Today IonQ announced that its quantum computer has achieved a critical milestone: simulating the water molecule with accuracy approaching what is needed for practical applications in the promising field of computational chemistry.
These results demonstrate that IonQ’s technology has the precision and utility needed to achieve the potential of quantum computing,” said Christopher Monroe, IonQ’s Co-founder and Chief Executive Officer. “Make no mistake. This is a long journey, but we expect our devices to continually improve and eventually help answer some of the world’s most difficult problems.” Monroe also serves as the Bice Sechi-Zorn Professor of Physics at the University of Maryland.
Water is among the most complex molecules ever simulated on a quantum computer, and the IonQ system achieved a precision far higher than published simulations by other devices. A manuscript released today describes how IonQ scientists calculated the energy of the water molecule in its lowest or natural state. The results from IonQ’s machine approached the precision a computer model would need to make an accurate chemical prediction, known as chemical accuracy.
To achieve this, IonQ developed a new, efficient approach that can be applied to the simulation of any molecule. Scientists believe this approach can accelerate the development of quantum computer applications to solve important problems in chemistry and pharmaceutical development that have been out of reach for even the most powerful supercomputers.
Quantum computers harness the unusual physics of very small particles—quantum mechanics—to solve problems beyond the capability of conventional devices. IonQ’s systems, introduced in December, are the first in the market that store information on individual atoms. They are more accurate and can perform more complex calculations than any quantum computer built to date.
This is the first time someone has shown a quantum computer with the precision and stability to produce meaningful answers with the accuracy that chemists need,” said Jungsang Kim, Co- founder of IonQ and an engineering professor at Duke.
Apparatus and performance. a, Schematic representation of the trapped-ion QC. The qubit register is implemented in a linear chain of 171Yb+ ions residing inside an ultra-high vacuum chamber (not shown), and high-NA imaging optics enable individual addressing and readout of the ion qubits. The Raman beams (shown in red and purple) are generated from a pulsed laser at 355 nm and drive a two-photon transition between |0i and |1i. Full control of the amplitude, frequency, and phase of the individual addressing beams enables implementations of arbitrary single– and two–qubit operators.
Computational chemistry as a discipline seeks to create accurate computer simulations of chemical systems as an alternative to performing expensive experiments. It is seen as a promising way to develop new pharmaceuticals, chemicals, and materials. These simulations require a precise figure for the energy of each molecule participating in a reaction, a value calculable in theory by considering all possible quantum interactions among the particles that constitute the molecule.
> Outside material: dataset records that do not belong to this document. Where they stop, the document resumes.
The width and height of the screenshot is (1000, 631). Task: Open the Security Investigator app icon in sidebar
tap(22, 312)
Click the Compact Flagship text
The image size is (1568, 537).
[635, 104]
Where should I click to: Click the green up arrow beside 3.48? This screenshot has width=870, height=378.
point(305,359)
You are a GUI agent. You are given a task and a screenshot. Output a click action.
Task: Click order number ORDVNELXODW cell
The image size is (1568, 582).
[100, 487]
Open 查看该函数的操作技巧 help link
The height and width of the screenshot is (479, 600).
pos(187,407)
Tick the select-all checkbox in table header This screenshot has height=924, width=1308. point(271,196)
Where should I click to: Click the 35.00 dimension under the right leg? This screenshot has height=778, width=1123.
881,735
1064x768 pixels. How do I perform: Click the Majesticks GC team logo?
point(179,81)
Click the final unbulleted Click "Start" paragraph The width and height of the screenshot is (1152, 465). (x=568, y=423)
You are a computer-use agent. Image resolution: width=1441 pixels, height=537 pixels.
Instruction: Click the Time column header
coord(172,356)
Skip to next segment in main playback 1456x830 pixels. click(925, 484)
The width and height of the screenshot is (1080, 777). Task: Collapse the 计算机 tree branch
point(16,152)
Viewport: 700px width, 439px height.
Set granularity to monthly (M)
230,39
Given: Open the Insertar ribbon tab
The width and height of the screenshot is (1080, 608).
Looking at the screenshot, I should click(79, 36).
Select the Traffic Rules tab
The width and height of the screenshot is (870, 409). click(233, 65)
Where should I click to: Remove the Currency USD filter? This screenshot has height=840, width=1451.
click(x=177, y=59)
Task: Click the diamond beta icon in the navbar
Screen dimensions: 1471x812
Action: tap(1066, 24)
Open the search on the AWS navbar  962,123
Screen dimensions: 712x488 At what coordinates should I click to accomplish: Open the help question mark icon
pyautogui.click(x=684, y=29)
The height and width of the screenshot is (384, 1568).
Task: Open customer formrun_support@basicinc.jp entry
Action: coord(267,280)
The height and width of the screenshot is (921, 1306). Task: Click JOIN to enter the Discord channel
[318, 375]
For all but the most simple substances, the necessary calculations are difficult or impossible on even the largest conventional computers.
The preprint released today describes how IonQ developed new methods that can get closer to the ground state energy of a molecule while using significantly fewer computing resources than the previous state of the art. These gains come from a new codesign process that exploited unique efficiencies in IonQ’s hardware.
This same type of optimization could someday be translated to other types of problems, from logistics to financial modeling,” Monroe said. “Anyone who wants to be at the leading edge of computational chemistry or other hard optimization problems should see our results as a wakeup call, to start co-designing applications today to take advantage of the next generation of quantum computers.”